» **Text provided**:
★ ★ ★
Book Business Applauds Government Lawsuit Against Amazon

From Publishers Weekly:

The Federal Trade Commission, supported by 17 state attorneys general, finally filed its long-awaited antitrust lawsuit against Amazon yesterday. In a 172-page complaint, the government alleged that the e-tailer “uses a set of interlocking anticompetitive and unfair strategies to illegally maintain its monopoly power.” The use of that power, the government continued, allows Amazon “to stop rivals and sellers from lowering prices, degrade quality for shoppers, overcharge sellers, stifle innovation, and prevent rivals from fairly competing against Amazon.”

The immediate industry reaction to the news of the suit was uniform: “What took so long?” Or, in the words of Melville House publisher Dennis Johnson, that it was “about ******** time.” An industry lawyer, who wished to remain anonymous, gave a more nuanced view in wondering why it took the government so long to act, pointing to the infamous buy button case in 2010, when Amazon pulled Macmillan’s buy buttons in a dispute over e-book terms.
★ ★ ★
» **Dataset extract**:

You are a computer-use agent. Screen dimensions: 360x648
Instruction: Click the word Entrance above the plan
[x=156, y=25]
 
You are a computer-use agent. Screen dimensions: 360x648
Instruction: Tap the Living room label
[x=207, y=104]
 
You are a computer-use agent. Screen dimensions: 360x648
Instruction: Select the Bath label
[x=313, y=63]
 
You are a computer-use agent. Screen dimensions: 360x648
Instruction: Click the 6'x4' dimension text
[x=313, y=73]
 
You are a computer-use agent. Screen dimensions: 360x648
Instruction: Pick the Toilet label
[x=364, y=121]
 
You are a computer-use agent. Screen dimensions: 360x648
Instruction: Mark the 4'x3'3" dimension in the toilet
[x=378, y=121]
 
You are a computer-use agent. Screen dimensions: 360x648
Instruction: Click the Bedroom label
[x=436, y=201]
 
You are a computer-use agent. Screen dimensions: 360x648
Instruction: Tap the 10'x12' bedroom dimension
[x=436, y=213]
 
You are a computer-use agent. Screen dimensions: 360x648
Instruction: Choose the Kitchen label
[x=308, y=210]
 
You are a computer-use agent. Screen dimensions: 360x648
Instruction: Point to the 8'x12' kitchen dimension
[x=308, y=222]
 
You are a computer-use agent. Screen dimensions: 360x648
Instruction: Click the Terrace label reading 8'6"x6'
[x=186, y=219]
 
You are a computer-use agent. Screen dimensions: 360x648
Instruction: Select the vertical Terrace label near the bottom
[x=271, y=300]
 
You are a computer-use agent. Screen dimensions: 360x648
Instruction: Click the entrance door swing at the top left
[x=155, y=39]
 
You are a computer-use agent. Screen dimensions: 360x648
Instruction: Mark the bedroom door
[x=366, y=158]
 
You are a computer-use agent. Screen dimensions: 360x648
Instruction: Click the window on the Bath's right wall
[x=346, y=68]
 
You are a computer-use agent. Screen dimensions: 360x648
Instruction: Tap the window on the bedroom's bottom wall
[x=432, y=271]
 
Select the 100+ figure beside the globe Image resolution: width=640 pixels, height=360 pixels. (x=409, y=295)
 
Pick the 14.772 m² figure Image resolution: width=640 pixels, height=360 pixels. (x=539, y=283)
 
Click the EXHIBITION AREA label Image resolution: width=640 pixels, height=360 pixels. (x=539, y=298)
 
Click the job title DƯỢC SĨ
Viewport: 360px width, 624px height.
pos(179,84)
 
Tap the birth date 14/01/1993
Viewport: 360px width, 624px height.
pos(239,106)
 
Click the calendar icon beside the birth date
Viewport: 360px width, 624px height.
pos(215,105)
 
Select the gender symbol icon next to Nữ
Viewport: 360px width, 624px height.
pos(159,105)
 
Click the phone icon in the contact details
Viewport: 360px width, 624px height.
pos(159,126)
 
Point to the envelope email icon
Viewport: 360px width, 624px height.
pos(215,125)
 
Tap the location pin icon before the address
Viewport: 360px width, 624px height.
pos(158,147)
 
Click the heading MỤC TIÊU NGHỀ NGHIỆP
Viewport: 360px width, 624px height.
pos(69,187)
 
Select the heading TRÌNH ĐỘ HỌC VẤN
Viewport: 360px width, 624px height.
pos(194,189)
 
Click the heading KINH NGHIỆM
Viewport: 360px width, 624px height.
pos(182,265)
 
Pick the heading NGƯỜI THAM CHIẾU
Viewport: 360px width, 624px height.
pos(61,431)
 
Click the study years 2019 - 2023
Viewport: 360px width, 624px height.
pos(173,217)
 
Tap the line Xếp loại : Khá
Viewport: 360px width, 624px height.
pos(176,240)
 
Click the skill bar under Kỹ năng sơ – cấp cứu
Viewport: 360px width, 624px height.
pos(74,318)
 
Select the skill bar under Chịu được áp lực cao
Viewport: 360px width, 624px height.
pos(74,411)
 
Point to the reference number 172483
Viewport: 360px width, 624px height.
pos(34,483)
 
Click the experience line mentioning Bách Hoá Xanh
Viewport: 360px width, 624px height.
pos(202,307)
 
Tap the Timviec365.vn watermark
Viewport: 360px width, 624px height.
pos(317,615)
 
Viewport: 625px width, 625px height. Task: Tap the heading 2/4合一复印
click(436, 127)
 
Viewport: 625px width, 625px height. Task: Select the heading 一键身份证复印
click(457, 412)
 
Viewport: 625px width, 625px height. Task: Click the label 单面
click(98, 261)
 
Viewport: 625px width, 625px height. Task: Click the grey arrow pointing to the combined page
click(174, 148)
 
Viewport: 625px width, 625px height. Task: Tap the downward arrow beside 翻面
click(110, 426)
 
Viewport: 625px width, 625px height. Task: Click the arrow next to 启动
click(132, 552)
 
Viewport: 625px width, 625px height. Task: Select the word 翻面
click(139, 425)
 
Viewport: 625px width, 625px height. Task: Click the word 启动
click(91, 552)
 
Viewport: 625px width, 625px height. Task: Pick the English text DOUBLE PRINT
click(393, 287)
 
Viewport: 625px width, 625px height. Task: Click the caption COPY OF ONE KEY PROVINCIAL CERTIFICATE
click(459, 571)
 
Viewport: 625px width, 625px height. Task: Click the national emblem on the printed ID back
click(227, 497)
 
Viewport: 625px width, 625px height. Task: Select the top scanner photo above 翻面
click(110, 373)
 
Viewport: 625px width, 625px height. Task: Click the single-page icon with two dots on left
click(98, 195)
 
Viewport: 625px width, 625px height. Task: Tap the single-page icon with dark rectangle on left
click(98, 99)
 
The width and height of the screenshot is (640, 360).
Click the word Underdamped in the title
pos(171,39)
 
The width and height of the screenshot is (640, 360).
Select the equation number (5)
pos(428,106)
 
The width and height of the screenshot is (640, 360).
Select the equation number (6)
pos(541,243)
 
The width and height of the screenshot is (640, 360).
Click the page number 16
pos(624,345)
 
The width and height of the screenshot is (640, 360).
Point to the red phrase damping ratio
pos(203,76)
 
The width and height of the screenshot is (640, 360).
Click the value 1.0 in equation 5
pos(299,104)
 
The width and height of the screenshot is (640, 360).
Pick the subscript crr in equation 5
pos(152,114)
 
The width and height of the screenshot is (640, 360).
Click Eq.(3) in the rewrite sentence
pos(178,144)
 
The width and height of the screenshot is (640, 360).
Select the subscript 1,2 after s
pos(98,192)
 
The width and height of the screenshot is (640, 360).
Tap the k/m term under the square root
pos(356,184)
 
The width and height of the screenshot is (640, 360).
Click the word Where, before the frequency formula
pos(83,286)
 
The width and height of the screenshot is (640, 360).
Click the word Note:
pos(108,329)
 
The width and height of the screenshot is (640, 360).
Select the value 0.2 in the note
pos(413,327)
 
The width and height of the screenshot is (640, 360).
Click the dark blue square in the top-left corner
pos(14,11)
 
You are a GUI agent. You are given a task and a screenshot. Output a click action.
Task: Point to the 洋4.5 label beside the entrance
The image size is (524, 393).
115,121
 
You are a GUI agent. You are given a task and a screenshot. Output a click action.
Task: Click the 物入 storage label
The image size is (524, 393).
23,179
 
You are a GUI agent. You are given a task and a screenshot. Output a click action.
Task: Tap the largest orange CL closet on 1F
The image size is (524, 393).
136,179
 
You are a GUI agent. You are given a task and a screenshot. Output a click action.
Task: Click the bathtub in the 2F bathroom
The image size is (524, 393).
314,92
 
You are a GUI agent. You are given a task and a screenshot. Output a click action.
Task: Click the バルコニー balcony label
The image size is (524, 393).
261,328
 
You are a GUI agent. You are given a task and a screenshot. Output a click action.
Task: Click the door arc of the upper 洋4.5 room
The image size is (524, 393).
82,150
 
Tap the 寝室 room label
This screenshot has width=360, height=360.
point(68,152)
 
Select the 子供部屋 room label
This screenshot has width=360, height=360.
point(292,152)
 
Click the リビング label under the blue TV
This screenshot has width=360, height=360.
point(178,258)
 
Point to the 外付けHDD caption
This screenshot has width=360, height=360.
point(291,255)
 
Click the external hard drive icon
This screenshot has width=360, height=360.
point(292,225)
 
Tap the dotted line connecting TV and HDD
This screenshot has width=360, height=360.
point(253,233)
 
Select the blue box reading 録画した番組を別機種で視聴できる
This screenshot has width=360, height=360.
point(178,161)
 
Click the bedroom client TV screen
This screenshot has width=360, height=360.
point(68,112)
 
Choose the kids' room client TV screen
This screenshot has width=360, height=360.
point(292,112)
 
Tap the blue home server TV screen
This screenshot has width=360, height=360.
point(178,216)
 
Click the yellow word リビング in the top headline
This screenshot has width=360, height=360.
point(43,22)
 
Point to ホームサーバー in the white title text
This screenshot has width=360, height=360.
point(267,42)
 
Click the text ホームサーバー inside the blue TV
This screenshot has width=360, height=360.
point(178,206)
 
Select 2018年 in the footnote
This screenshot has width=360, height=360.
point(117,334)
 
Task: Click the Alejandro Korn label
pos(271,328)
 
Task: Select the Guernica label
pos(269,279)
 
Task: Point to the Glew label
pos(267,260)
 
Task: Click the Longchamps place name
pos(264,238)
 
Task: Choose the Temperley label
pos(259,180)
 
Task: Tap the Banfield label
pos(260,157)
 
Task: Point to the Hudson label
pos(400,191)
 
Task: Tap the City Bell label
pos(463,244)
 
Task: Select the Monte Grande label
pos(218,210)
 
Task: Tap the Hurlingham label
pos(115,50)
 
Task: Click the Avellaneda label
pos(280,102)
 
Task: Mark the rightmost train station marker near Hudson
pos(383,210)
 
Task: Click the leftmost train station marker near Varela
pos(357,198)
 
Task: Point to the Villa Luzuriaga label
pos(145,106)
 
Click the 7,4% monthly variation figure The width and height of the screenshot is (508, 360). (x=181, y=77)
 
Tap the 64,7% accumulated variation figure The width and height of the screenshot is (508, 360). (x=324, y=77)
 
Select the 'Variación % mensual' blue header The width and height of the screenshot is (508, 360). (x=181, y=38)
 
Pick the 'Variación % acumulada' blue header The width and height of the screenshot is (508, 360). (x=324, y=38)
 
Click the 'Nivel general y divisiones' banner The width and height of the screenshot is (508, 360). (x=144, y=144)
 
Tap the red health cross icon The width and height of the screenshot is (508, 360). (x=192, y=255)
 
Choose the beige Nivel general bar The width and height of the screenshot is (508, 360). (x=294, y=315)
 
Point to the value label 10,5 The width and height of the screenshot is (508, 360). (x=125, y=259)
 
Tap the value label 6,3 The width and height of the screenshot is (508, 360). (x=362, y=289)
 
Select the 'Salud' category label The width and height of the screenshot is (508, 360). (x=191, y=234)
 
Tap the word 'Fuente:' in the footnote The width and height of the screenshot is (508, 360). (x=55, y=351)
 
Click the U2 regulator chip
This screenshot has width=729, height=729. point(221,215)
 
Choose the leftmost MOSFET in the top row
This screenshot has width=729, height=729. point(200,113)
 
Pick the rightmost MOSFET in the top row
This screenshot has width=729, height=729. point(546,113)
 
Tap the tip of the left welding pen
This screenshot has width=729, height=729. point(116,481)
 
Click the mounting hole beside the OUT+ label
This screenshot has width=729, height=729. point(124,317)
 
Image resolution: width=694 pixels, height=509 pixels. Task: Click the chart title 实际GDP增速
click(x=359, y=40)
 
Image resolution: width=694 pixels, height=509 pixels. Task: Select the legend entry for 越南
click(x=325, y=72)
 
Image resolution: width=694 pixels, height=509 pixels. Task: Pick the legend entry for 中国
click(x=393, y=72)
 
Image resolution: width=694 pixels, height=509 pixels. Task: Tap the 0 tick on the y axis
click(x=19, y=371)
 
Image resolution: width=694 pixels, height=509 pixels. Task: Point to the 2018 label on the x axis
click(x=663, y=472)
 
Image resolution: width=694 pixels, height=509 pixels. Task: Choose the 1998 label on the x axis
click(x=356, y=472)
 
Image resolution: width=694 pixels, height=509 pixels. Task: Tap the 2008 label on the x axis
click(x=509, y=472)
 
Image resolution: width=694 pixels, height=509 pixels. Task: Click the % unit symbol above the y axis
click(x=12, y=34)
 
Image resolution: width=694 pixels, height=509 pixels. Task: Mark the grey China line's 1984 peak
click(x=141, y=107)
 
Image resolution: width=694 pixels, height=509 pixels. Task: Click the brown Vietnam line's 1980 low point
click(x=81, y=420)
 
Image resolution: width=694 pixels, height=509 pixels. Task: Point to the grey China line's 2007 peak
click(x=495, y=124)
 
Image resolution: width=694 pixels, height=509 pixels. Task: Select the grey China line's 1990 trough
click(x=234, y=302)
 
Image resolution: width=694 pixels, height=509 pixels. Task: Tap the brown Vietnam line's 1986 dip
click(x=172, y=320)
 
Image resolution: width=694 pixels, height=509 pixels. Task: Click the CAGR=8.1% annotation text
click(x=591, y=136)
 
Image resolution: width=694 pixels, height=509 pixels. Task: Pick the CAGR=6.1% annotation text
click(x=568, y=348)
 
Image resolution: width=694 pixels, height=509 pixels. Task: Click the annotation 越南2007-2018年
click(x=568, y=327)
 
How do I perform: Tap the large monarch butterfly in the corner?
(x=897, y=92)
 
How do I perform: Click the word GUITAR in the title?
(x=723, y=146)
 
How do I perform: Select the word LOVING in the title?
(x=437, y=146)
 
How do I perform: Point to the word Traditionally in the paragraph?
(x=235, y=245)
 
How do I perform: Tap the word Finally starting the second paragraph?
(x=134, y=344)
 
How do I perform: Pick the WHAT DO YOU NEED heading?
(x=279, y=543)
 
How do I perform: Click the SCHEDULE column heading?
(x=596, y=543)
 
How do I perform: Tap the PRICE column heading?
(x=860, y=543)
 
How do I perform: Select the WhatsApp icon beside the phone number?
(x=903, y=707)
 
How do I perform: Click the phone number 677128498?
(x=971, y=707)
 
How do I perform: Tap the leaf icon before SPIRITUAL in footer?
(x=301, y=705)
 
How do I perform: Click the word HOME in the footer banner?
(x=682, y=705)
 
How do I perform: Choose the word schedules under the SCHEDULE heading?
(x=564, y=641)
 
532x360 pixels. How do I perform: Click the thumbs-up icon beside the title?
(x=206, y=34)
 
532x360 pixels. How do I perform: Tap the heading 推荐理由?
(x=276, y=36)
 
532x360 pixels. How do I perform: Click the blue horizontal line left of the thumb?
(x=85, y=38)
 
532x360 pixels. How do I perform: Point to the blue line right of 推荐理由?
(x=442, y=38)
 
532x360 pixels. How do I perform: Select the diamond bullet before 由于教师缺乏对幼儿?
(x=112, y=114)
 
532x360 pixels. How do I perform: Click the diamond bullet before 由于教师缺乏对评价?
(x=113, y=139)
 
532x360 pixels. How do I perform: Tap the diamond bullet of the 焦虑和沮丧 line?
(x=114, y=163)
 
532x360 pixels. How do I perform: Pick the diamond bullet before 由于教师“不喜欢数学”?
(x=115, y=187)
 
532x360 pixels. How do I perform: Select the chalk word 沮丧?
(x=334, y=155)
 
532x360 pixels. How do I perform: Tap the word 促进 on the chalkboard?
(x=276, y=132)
★ ★ ★
Retype the Amazon lawsuit article, beginning at the words "The immediate industry" and stopping after "over e-book terms.". The rows have nothing to do with the Amazon lawsuit article.

The immediate industry reaction to the news of the suit was uniform: “What took so long?” Or, in the words of Melville House publisher Dennis Johnson, that it was “about ******** time.” An industry lawyer, who wished to remain anonymous, gave a more nuanced view in wondering why it took the government so long to act, pointing to the infamous buy button case in 2010, when Amazon pulled Macmillan’s buy buttons in a dispute over e-book terms.